[sc34wg3] Knowledge Representation

Patrick Durusau sc34wg3@isotopicmaps.org
Sat, 15 Jan 2005 08:39:08 -0500


Have been doing a lot of reading as a background for the next draft of 
the TMRM and I ran across "What is Knowledge Representation?" by Randall 
Davis, Howard Schrobe and Peter Szolovits (1993), 

Of particular interest are the five principles they list for a knowledge 

A knowledge representation (KR) is most fundamentally a surrogate, a 
substitute for the thing itself, use to enable an entity to determine 
consequences by thinking rather than acting, i.e., by reasoning about 
the world rather than taking action in it.

It is a set of ontological commitments, i.e., an answer to the question: 
Is what terms should I think about the world?

It is a fragmentary theory of intelligent reasoning, expressed in terms 
of three components: (i) the reprensentation's fundamental conception of 
intelligent reasoning; (ii) the set of inferences the representation 
sanctions; and (iii) the set of inferences that it recommends.

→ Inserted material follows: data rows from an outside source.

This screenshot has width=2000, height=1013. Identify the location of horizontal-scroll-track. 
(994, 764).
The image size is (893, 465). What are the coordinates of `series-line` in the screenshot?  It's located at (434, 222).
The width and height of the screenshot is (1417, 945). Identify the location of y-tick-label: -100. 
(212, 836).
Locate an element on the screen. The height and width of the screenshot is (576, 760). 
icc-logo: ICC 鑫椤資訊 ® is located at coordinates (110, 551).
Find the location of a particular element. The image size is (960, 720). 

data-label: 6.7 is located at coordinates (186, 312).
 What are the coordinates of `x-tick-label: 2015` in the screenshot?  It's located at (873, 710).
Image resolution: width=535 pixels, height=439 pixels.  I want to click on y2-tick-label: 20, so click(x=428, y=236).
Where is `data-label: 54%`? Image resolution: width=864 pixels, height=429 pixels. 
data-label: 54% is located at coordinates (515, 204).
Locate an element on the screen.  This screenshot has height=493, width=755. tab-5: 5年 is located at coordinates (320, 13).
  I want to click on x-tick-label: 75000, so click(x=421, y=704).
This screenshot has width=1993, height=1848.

It is a medium for pragmatically efficient computation, i.e., the 
computational environment in which thinking is accomplished. One 
contribution to this pragmatic efficiency is supplied by the guidance a 
representation provides for organizing information so as to facilitate 
making the recommended inferences.

It is a medium of human expression, i.e., a language in which we say 
things about the world.
(page 1, note emphasis in the original omitted)

The article is quite readable and touches on a number of important points.

(If the list looks familiar, you may be thinking of Sowa's reference to 
this list in his "Knowledge Representation" book at page 134. Sowa 
restates the principles and then provides his own gloss on them. I 
rather like the original statement myself.)

Hope everyone is having a great day!

Patrick Durusau
Director of Research and Development
Society of Biblical Literature
Chair, V1 - Text Processing: Office and Publishing Systems Interface
Co-Editor, ISO 13250, Topic Maps -- Reference Model

Topic Maps: Human, not artificial, intelligence at work!